» **EXERCISE GOAL**
Print the lines in the listing below that fall between the line with "Ethics (148, 1721)" and the line with "Identity Assurance (128, 1838)", those two lines included, exactly as they stand and with nothing else.

==== PROVIDED DATA

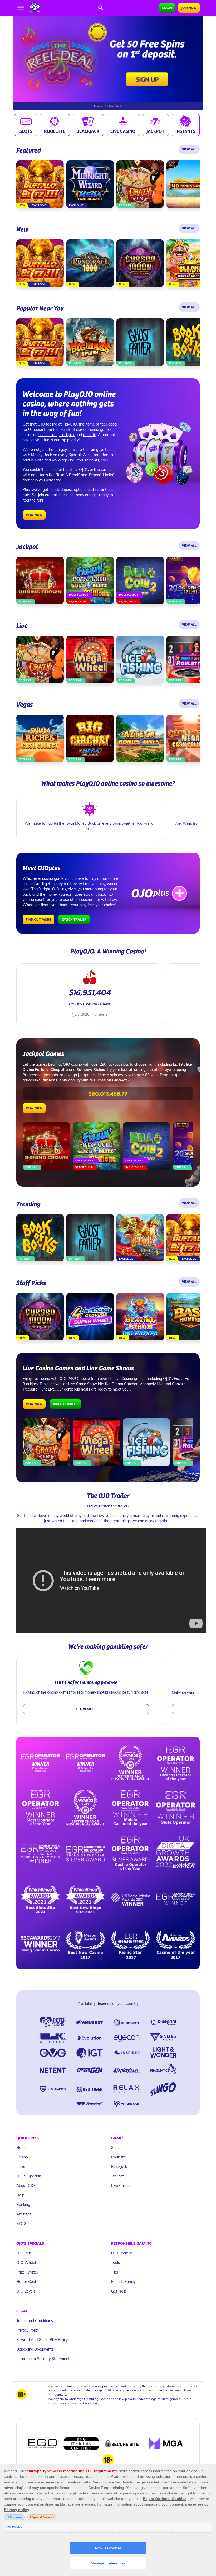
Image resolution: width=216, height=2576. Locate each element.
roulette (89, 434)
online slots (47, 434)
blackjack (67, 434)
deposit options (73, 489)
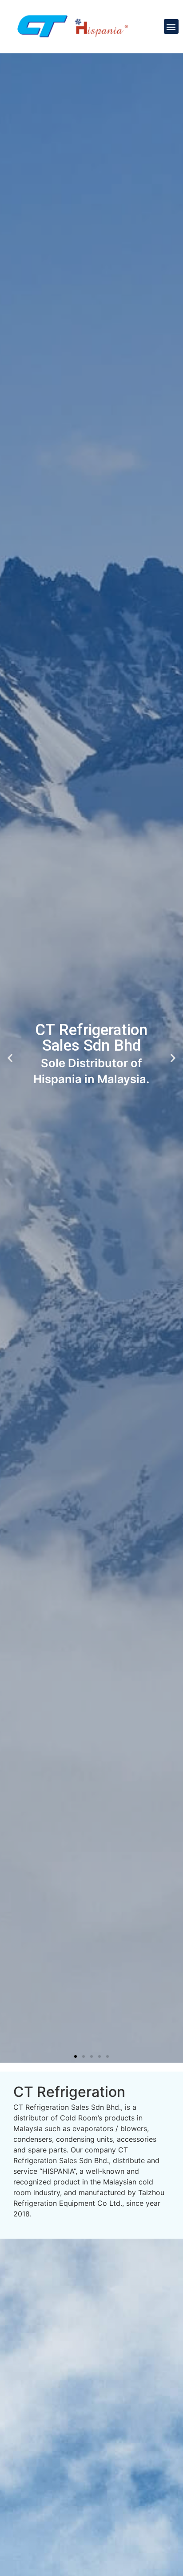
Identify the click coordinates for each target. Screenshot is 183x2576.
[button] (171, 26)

========
==== PROVIDED DATA

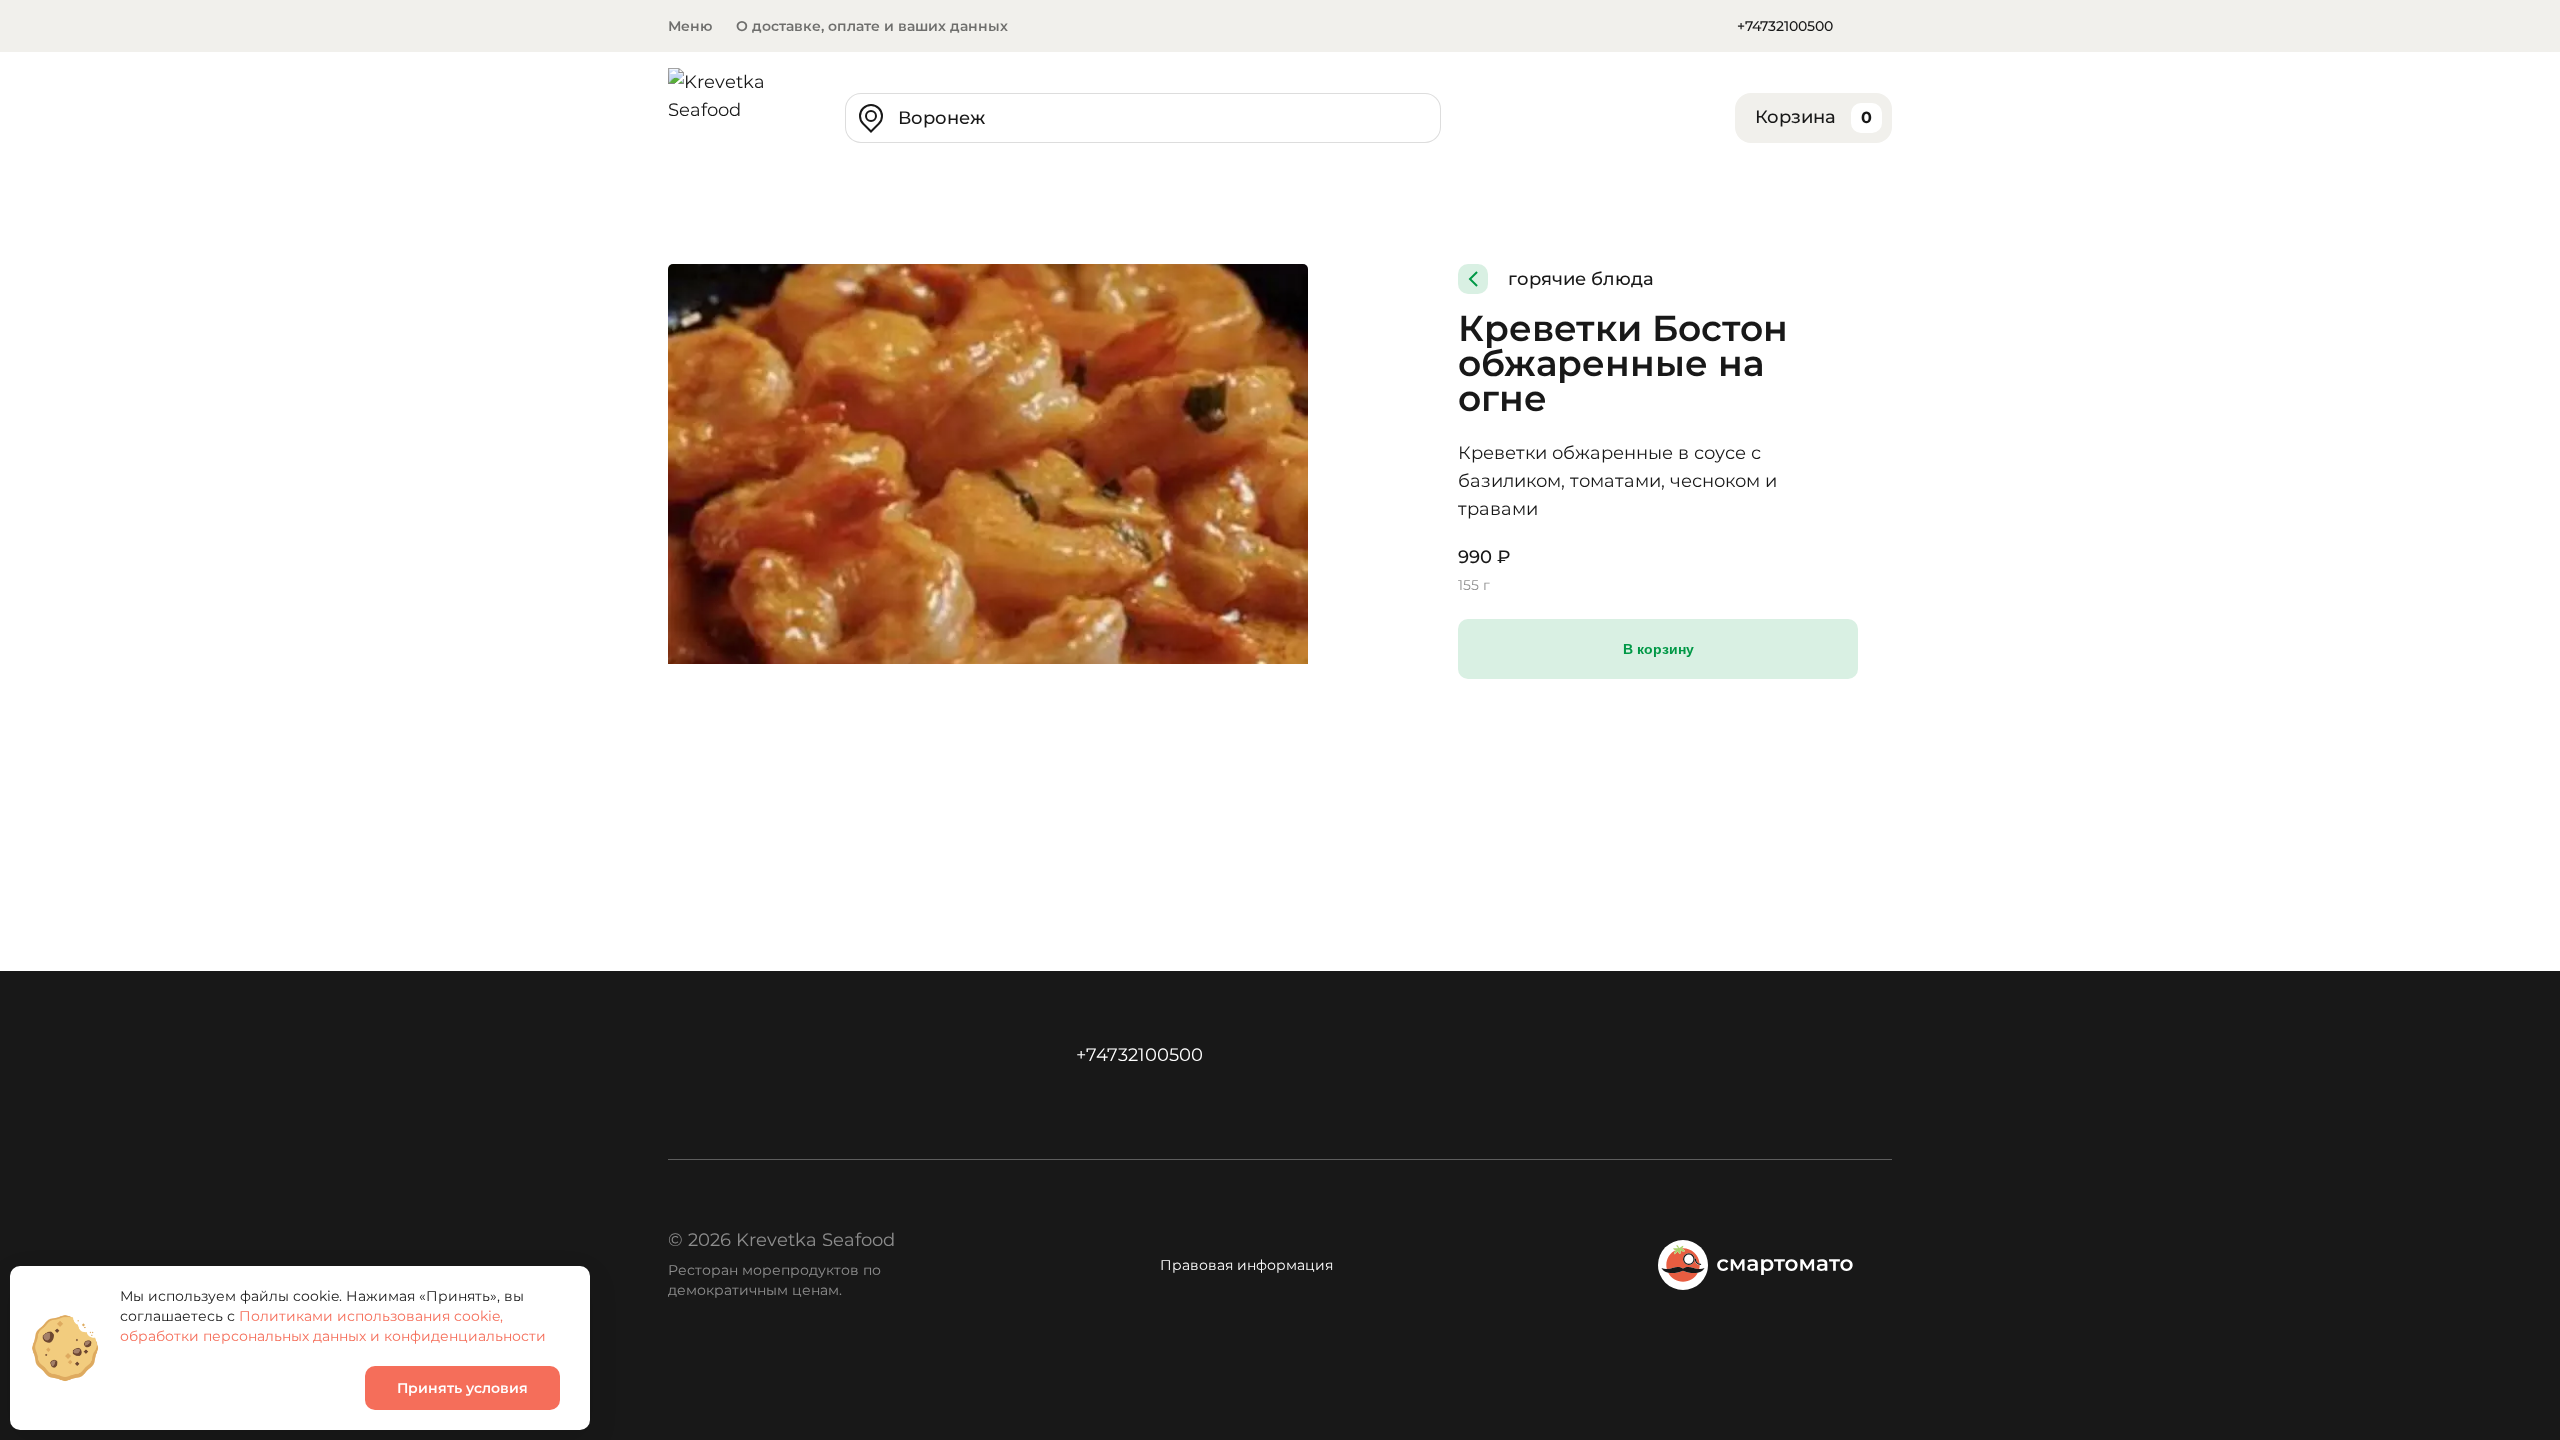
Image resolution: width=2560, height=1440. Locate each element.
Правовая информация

========
==== PROVIDED DATA

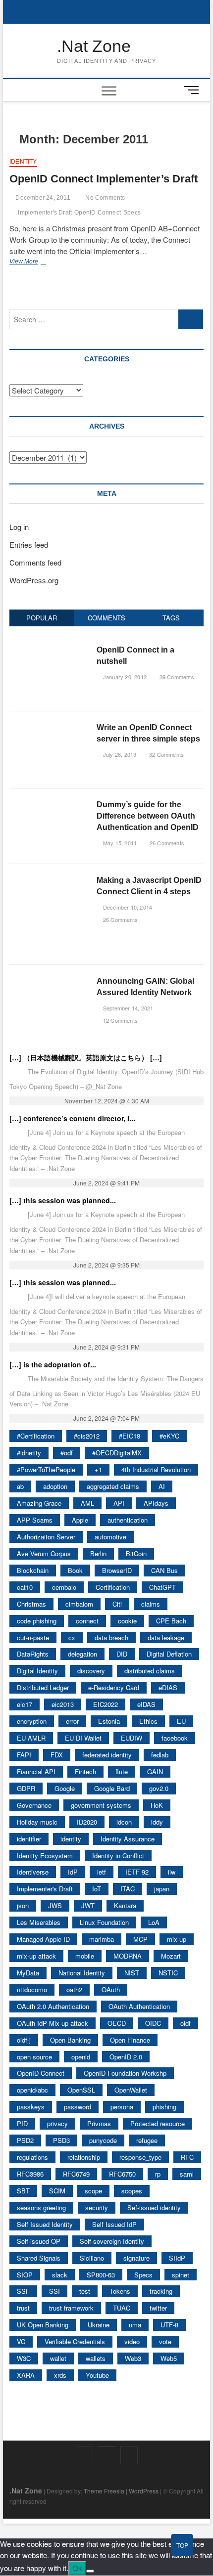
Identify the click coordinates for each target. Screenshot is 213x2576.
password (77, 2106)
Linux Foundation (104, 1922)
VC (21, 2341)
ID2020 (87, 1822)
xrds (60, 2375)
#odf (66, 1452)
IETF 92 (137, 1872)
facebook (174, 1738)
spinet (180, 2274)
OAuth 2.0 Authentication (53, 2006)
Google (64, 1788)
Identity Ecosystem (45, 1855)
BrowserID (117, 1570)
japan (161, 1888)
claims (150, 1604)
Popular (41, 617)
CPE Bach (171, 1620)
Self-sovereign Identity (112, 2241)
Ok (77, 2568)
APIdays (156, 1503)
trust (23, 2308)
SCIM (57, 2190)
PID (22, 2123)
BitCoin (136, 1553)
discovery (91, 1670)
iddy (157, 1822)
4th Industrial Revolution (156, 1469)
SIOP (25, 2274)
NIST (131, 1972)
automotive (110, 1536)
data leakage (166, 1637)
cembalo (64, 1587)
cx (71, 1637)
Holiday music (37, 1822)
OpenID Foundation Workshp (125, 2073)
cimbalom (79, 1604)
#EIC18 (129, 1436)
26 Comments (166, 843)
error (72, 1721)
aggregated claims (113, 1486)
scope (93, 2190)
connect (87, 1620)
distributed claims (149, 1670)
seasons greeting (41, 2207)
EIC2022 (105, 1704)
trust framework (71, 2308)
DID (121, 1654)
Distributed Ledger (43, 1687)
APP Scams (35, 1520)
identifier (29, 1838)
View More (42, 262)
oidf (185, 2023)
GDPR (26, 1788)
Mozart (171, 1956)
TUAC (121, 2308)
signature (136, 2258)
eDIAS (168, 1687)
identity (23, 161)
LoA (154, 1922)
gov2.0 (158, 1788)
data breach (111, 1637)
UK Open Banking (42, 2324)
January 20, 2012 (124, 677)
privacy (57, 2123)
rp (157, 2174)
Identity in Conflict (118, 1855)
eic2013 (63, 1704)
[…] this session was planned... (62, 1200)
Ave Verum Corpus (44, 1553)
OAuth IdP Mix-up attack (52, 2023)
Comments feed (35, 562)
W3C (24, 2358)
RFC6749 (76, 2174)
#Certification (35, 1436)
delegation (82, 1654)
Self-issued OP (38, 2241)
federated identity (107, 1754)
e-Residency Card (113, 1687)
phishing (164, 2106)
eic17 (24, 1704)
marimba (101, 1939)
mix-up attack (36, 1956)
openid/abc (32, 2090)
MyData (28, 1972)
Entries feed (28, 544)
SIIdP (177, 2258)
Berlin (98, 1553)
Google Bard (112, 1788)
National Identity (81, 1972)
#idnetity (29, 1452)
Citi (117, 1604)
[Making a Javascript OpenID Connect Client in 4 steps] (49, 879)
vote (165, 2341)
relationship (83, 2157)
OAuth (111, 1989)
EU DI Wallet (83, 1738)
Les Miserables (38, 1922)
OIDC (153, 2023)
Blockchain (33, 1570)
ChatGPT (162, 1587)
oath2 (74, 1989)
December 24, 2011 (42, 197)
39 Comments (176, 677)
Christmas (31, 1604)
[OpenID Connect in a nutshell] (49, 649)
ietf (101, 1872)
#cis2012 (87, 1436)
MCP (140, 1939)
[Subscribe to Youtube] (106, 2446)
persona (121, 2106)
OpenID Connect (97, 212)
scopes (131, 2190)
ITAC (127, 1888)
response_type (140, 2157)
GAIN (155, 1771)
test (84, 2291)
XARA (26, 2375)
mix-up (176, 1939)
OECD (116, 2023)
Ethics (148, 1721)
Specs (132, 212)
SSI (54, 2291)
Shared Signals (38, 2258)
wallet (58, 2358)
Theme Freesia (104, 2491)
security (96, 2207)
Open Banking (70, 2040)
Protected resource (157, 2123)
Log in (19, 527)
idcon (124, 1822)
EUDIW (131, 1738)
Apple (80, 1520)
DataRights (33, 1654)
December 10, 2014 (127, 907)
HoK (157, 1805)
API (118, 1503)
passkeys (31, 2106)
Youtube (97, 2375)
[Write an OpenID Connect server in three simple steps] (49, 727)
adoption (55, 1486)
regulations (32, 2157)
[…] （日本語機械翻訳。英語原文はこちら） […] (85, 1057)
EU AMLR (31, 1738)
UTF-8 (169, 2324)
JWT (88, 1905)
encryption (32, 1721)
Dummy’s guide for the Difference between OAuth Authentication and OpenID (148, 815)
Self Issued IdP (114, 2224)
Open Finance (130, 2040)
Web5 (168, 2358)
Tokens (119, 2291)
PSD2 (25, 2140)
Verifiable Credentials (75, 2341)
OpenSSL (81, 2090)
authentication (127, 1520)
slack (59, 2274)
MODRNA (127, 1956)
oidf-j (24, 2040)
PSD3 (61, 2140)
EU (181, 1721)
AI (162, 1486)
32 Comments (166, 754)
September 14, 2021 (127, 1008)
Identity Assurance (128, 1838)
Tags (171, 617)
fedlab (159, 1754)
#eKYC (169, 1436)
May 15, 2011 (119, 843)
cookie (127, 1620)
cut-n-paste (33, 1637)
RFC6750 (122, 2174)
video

========

» **EXERCISE SOLUTION**
Ethics (148, 1721)
Specs (132, 212)
SSI (54, 2291)
Shared Signals (38, 2258)
wallet (58, 2358)
Theme Freesia (104, 2491)
security (96, 2207)
Open Banking (70, 2040)
Protected resource (157, 2123)
Log in (19, 527)
idcon (124, 1822)
EUDIW (131, 1738)
Apple (80, 1520)
DataRights (33, 1654)
December 10, 2014 (127, 907)
HoK (157, 1805)
API (118, 1503)
passkeys (31, 2106)
Youtube (97, 2375)
[Write an OpenID Connect server in three simple steps] (49, 727)
adoption (55, 1486)
regulations (32, 2157)
[…] （日本語機械翻訳。英語原文はこちら） […] (85, 1057)
EU AMLR (31, 1738)
UTF-8 (169, 2324)
JWT (88, 1905)
encryption (32, 1721)
Dummy’s guide for the Difference between OAuth Authentication and OpenID (148, 815)
Self Issued IdP (114, 2224)
Open Finance (130, 2040)
Web5 (168, 2358)
Tokens (119, 2291)
PSD2 (25, 2140)
Verifiable Credentials (75, 2341)
OpenSSL (81, 2090)
authentication (127, 1520)
slack (59, 2274)
MODRNA (127, 1956)
oidf-j (24, 2040)
PSD3 (61, 2140)
EU (181, 1721)
AI (162, 1486)
32 Comments (166, 754)
September 14, 2021 (127, 1008)
Identity Assurance (128, 1838)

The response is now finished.